Magazine Cinéma
Rien de mieux que les parodies pour révéler l’envers d’un genre. Kick-Ass exhibe cette violence euphémisée des films d’action qui gangrène la société américaine, Hancock met en scène les codes sociaux auxquels se doit d’adhérer le héros pour être reconnu comme tel.
À voir Hancock, on comprend qu’avoir des superpouvoirs ne suffit pas. Être un super-héros, c’est avant tout savoir se mettre en scène, offrir un spectacle public à la ville. Le désastreux et détesté Hancock, dont la quête existentielle est de passer du statut d’asshole à celui de héros, est pour cela pris en charge par Ray, membre d’une agence de communication.
Autrement dit, il faut médiatiser le personnage pour en faire un héros. L’essence super-héroïque ne vaut rien tant qu’elle n’est pas socialement reconnue.
Un super-héros noir, pauvre, alcoolique et destructeur ne saurait être accepté comme tel. Il lui faut être nettoyé, civilisé, intégré. Il faut que son image soit à la hauteur de ses actes : super-spectaculaire.
C’est la grande différence avec les policiers et les héros citoyens. Les premiers effectuent des opérations de justice et de protection similaires à longueur de journée, mais ils ne sont pas médiatisés ; les seconds le sont (tel homme a bravé l’incendie pour sauver un bébé (Spider-Man 2), telle femme a brisé les côtes de son agresseur, tel enfant a plongé dans le canal pour sauver de la noyade son camarade…), mais leurs pouvoirs et leur jurisprudence sont très limités. Les citoyens représentent le courage personnel exemplaire, les policiers l’ordre public réel.
La mise en scène du super-héros est une synthèse de ces deux vertus. Il doit à la fois apparaître édifiant et officialisé. Le précepte et le costume. Voilà ce qu’enseigne Ray à Hancock : complimenter les policiers d’un « good job » et porter un costume qui le distingue.
Mais le costume super-héroïque a une autre vertu, révélée par la condition sociale de Hancock : il efface les marqueurs sociaux. Dans ce costume sobre, sombre et moulant, Hancock paraît sûr de lui, efficace, fringant ; alors qu’au début du film, le sweat sale, le pantalon trop large, les lunettes bon marché et le bonnet sur les yeux ne montraient de lui que la pauvreté de ce quasi-clochard. Hancock commence à devenir un super-héros lorsqu’il s’extrait de toute appartenance sociale et se transforme en corps conformiste, intégré aux normes sociales de la beauté virile.

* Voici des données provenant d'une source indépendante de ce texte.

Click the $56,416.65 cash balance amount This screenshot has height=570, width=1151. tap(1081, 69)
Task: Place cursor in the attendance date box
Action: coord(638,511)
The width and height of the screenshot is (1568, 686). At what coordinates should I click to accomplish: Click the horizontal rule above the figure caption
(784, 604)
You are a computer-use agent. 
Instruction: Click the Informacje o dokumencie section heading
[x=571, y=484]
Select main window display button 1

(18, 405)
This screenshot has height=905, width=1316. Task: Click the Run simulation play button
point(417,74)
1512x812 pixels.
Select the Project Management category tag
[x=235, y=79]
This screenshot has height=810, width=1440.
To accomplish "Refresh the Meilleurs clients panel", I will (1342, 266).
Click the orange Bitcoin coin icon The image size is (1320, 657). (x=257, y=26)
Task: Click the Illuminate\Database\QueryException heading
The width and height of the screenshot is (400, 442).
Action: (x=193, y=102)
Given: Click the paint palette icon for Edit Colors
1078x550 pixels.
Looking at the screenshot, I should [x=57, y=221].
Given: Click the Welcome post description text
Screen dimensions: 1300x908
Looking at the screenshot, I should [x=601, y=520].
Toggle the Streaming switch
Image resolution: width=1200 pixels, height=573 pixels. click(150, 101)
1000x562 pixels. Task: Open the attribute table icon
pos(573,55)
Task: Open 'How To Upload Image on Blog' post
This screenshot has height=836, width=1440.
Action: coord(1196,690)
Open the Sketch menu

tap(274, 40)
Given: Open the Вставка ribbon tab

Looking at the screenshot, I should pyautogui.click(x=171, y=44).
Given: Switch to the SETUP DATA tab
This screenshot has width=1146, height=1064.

C’est le propre de l’image héroïque que d’être euphémisée. Propre sur elle. La violence s’y réduit à quelques coups de poings et explosions, mais jamais on ne montrera – hormis les parodies – les fleuves de sang, la sueur, la douleur physique réelle. C’est là aussi ce que doit apprendre Hancock : maîtriser l’héroïsme sans taches, le corps aérien. Hancock est extrêmement terrestre au début du film : il dort sur les bancs de Los Angeles, semble sur le point de s’écraser lorsqu’il vole, et surtout fait exploser le bitume à chacun de ses décollages et atterrissages. Tous ces petits détails qui ne font pas de lui un héros, mais un asshole. Pour être aimé, il lui faut devenir gracieux ; voler avec l’angélisme de Superman et de Spider-Man.
Hancock est un de ces films qui permettent de mieux saisir la véritable définition du héros. Qu’est-ce qu’un héros, au fond ? Peut-être n’est-ce après tout qu’un individu valeureux dont la société a su se faire un emblème.